Llera works the outdoor rotisserie in his backyard.
Llera works the outdoor rotisserie in his backyard.
(Mariah Tauger / Los Angeles Times)

Llera is just as masterful employing subtlety. Chickens absorb the fragrance of almond wood as they spin on the rotisserie; he’s discovered during the pop-up that he prefers the understated campfire scent almond imparts over, say, the heavier perfume from oak. The pureed sauce on the side? A blend of chicken livers, coconut vinegar, garlic and black pepper that’s light on ferric bite and thick with nuance.

A frequent special to watch for: inihaw na panga, grilled yellowtail collar served with gai lan. First excavate an unadorned forkful of meat from the collar’s nooks to appreciate the precision cooking. Then add drops of garlic-chili oil and toyomansi (a dip of calamansi and soy), consider the dimensions to other worlds they open, and finally mix in homemade achara, a tensely sour-sweet pickle made from green papaya. Revelations.

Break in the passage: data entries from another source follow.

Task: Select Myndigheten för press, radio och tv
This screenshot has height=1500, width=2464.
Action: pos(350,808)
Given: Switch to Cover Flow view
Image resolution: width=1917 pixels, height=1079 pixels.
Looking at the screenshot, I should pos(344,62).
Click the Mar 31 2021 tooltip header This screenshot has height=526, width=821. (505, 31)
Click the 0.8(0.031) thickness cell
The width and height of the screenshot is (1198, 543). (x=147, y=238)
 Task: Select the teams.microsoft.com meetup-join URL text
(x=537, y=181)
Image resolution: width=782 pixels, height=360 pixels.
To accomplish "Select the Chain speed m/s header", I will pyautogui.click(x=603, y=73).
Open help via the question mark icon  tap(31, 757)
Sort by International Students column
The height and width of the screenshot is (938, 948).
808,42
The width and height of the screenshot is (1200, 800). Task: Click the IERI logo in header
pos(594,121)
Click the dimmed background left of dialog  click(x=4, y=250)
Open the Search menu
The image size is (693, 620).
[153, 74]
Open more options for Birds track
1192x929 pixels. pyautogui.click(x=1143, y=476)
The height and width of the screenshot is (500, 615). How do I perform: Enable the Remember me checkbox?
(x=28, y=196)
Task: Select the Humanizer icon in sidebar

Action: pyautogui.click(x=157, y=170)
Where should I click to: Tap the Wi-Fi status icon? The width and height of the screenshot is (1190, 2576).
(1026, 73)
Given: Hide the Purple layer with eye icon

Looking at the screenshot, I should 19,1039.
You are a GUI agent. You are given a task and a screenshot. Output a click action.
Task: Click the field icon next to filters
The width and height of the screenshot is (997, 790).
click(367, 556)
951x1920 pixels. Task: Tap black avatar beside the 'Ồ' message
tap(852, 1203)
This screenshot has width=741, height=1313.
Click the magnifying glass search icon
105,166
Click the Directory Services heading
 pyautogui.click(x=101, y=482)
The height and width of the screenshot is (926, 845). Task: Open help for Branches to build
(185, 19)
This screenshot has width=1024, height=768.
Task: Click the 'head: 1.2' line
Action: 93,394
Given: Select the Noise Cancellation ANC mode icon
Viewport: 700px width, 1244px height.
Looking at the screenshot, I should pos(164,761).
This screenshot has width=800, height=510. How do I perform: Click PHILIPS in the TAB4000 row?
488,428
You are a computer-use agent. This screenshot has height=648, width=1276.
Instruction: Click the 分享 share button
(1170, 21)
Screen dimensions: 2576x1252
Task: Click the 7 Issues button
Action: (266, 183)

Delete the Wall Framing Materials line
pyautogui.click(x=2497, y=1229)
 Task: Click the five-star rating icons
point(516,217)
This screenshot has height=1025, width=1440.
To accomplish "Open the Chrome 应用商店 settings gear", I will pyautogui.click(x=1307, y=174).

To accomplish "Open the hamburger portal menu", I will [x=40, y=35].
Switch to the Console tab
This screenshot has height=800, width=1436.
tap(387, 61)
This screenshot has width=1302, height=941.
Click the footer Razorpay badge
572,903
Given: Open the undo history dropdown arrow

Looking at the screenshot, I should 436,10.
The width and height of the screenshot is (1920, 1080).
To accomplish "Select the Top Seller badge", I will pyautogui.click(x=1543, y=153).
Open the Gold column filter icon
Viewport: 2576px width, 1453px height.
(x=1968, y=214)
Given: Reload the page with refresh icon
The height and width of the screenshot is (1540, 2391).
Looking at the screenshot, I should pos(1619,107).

The last decade has witnessed a prevailing, overdue recognition of Filipino food locally and nationally. Los Angeles claims its share of triumphs. Among them are the inventive modernism of Chad and Chase Valencia’s Lasa in Chinatown (who’ve recently announced they’re revisioning the place as Lasita Filipino Rotisserie & Natural Wine), the profound joys of the braised and fried pork shank called patita (still incredible in takeout form) from Spoon & Pork in Silver Lake and the warming rice bowls from downtown’s Petite Peso.

There have been disheartening fluctuations as well: the closing of genre-pushing Irenia in Santa Ana in 2019 and the hard loss last year of Charles Olalia’s beachy, often-brilliant Ma’am Sir in Silver Lake.

Finding his audience on Instagram, making his food available for pick-up most every weekend, Llera joins the many professionally displaced chefs who have created opportunities where there seemingly were none. We can’t know how restaurant life will unfold once it’s safe for all of us to eat together again in dining rooms. But even eating smoked oxtails and pancit from an aluminum tray at home, it’s obvious that in Llera we have a thrilling new expressionist of Filipino flavors — a talent whose time is now.